From 6ad3188b8561225bfd0370d7504e0e157f24048d Mon Sep 17 00:00:00 2001
From: pi-farm <info@pi-farm.de>
Date: Fri, 6 Feb 2026 23:14:57 +0100
Subject: [PATCH] add anonym token authentication

---
 multi-watch.sh | 32 +++++++++++++++++++++++++-------
 1 file changed, 25 insertions(+), 7 deletions(-)

diff --git a/multi-watch.sh b/multi-watch.sh
index 4252b3c..9bfd798 100644
--- a/multi-watch.sh
+++ b/multi-watch.sh
@@ -27,19 +27,37 @@ while true; do
         echo "Prüfe $TYPE: $REPO:$EXTRA..."
 
         if [ "$TYPE" == "DOCKER" ]; then
-            # Prüfen ob es Docker Hub (kein Punkt oder docker.io) oder eine eigene Registry ist
             if [[ "$REPO" != *"."* ]] || [[ "$REPO" == *"docker.io"* ]]; then
-                # Docker Hub
-                CLEAN_REPO=${REPO#docker.io/} # Entferne docker.io/ falls vorhanden
+                # --- Docker Hub Logik ---
+                CLEAN_REPO=${REPO#docker.io/}
                 [[ "$CLEAN_REPO" != *"/"* ]] && CLEAN_REPO="library/$CLEAN_REPO"
                 NEW_VAL=$(curl -s "https://hub.docker.com/v2/repositories/${CLEAN_REPO}/tags/${EXTRA}" | jq -r '.last_updated // empty')
             else
-                # Eigene Registry (V2 API)
+                # --- Custom Registry (z.B. Gitea) ---
                 REG_HOST=$(echo $REPO | cut -d/ -f1)
                 IMG_NAME=$(echo $REPO | cut -d/ -f2-)
-                # Wir holen den Docker-Content-Digest Header (funktioniert meist ohne komplexen Token-Voodoo)
-                NEW_VAL=$(curl -sI -H "Accept: application/vnd.docker.distribution.manifest.v2+json" \
-                    "https://${REG_HOST}/v2/${IMG_NAME}/manifests/${EXTRA}" | grep -i "Docker-Content-Digest" | awk '{print $2}' | tr -d '\r')
+
+                # 1. Versuche einen anonymen Token zu holen (Standard V2 Auth)

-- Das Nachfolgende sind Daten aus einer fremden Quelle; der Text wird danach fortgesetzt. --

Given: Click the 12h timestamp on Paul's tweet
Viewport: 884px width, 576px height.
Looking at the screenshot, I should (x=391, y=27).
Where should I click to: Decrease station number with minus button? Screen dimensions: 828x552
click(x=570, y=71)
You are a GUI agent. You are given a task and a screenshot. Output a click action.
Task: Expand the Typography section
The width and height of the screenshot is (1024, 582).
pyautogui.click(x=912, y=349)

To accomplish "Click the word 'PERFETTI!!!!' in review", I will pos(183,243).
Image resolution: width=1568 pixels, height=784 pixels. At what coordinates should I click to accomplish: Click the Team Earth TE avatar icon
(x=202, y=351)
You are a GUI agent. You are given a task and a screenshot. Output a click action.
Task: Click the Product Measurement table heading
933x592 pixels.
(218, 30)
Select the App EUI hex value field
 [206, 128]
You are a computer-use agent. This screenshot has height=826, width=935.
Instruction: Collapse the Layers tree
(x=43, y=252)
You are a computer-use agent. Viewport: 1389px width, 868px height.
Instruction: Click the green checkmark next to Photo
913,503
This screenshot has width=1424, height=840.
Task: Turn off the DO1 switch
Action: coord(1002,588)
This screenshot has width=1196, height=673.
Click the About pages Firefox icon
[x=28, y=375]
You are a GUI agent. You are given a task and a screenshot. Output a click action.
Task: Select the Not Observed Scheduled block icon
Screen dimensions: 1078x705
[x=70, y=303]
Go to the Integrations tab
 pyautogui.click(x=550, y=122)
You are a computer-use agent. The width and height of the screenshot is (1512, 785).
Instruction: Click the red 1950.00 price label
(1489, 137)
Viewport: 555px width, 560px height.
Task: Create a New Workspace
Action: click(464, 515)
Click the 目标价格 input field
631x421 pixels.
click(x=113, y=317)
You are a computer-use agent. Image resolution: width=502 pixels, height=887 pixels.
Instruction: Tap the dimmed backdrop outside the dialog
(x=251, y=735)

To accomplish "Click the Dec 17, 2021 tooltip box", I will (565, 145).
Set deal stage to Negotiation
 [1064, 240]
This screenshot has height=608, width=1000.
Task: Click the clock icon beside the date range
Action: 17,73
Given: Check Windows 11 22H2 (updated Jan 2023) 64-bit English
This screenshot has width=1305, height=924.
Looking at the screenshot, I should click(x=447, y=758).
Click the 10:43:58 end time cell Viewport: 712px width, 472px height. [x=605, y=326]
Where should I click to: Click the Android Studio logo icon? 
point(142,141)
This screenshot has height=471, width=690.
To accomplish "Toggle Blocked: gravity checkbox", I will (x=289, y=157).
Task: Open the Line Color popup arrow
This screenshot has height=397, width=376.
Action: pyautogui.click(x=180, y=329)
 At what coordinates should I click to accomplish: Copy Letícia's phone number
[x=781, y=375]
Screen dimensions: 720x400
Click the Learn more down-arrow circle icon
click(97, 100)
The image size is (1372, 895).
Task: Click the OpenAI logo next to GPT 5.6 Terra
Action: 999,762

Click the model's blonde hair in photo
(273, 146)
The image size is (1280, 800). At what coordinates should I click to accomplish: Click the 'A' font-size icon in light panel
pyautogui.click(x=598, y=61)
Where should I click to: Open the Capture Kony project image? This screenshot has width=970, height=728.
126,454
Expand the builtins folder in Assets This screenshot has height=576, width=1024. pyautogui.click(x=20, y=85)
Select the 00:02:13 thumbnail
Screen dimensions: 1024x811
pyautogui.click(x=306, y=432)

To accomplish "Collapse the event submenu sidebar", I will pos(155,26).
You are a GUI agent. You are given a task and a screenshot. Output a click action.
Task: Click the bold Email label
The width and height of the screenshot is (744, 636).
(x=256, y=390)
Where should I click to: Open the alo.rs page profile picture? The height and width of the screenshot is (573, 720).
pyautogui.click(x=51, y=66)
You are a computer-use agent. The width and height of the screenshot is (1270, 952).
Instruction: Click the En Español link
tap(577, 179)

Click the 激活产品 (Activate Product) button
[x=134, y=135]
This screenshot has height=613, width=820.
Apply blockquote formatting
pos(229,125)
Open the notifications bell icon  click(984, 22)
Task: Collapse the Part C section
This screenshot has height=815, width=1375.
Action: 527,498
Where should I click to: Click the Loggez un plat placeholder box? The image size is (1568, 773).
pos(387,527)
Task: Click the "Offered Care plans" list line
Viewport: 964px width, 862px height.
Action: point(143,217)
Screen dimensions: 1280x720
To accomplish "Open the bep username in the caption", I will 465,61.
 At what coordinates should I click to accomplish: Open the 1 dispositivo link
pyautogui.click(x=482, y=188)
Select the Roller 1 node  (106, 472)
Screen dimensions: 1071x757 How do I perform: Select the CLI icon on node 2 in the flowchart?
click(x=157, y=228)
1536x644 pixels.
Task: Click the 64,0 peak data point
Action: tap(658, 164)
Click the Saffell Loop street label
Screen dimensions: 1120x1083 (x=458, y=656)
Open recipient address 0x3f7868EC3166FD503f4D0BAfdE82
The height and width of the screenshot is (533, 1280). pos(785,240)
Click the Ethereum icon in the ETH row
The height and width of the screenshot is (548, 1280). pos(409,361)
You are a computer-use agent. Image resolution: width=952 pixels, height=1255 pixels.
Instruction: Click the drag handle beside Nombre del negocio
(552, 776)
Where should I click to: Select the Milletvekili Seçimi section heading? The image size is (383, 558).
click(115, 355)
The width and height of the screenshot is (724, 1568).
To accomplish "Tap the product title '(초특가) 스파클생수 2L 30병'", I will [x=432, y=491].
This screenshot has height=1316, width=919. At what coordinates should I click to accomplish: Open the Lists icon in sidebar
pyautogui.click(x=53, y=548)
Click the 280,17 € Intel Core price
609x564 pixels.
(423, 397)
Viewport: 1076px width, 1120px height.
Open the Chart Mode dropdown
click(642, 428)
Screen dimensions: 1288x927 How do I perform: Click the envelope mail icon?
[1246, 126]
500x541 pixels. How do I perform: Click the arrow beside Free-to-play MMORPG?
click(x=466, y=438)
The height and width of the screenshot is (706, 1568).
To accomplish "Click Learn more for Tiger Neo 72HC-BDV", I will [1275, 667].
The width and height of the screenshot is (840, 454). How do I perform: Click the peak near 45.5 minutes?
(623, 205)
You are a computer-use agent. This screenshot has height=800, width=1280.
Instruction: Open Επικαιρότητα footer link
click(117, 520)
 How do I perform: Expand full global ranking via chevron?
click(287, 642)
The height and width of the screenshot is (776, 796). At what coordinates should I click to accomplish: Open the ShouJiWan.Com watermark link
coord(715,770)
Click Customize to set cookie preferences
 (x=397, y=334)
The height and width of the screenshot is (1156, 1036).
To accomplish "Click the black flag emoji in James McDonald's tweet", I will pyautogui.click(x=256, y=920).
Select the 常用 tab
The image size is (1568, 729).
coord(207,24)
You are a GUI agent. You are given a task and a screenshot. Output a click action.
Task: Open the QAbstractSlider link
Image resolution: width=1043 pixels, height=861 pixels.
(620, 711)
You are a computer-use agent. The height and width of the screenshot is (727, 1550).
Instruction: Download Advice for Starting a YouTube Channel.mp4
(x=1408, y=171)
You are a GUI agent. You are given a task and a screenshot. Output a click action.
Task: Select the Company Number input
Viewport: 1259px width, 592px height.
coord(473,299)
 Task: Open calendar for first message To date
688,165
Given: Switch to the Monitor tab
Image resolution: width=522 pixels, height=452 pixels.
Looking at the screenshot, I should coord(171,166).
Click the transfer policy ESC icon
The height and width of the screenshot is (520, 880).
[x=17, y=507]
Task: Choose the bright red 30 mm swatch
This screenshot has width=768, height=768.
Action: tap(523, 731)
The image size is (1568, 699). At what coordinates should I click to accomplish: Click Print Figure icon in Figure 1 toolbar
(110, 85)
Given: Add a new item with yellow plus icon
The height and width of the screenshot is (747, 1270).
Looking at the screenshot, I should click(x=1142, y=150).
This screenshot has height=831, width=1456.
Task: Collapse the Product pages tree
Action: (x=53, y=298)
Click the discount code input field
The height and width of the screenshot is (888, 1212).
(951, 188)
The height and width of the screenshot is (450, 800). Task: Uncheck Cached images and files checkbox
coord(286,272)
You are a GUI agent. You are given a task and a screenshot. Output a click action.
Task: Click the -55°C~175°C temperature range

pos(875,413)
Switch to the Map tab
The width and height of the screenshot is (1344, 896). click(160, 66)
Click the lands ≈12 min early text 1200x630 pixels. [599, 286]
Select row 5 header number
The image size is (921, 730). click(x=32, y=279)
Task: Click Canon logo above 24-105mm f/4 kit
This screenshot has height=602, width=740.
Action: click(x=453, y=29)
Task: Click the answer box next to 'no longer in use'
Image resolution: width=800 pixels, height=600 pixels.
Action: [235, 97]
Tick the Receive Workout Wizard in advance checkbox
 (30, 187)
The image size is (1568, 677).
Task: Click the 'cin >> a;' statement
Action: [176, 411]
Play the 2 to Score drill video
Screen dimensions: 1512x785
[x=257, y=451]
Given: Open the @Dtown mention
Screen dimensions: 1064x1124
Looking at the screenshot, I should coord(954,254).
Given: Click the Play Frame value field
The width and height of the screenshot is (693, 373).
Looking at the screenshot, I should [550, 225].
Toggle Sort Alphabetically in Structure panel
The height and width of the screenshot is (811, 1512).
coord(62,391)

+                TOKEN=$(curl -s "https://${REG_HOST}/v2/token?service=${REG_HOST}&scope=repository:${IMG_NAME}:pull" | jq -r '.token // empty')
+
+                # 2. Abfrage mit Token (falls vorhanden) und explizitem GET statt HEAD
+                if [ -n "$TOKEN" ] && [ "$TOKEN" != "null" ]; then
+                    AUTH_HEADER="Authorization: Bearer $TOKEN"
+                else
+                    AUTH_HEADER="X-No-Auth: true" # Dummy Header
+                fi
+
+                # Wir nutzen curl -i (Header + Body) und fangen den Digest ab
+                RESPONSE=$(curl -s -i -H "$AUTH_HEADER" \
+                    -H "Accept: application/vnd.docker.distribution.manifest.v2+json" \
+                    "https://${REG_HOST}/v2/${IMG_NAME}/manifests/${EXTRA}")
+                
+                NEW_VAL=$(echo "$RESPONSE" | grep -i "docker-content-digest" | awk '{print $2}' | tr -d '\r')
+                
+                # Falls Digest leer, versuche ETag (Backup für manche Registries)
+                if [ -z "$NEW_VAL" ]; then
+                    NEW_VAL=$(echo "$RESPONSE" | grep -i "etag" | awk '{print $2}' | tr -d '\r' | tr -d '"')
+                fi
             fi
         elif [ "$TYPE" == "GITHUB" ]; then
             NEW_VAL=$(curl -s "https://api.github.com/repos/${REPO}/branches/${EXTRA}" | jq -r '.commit.sha // empty')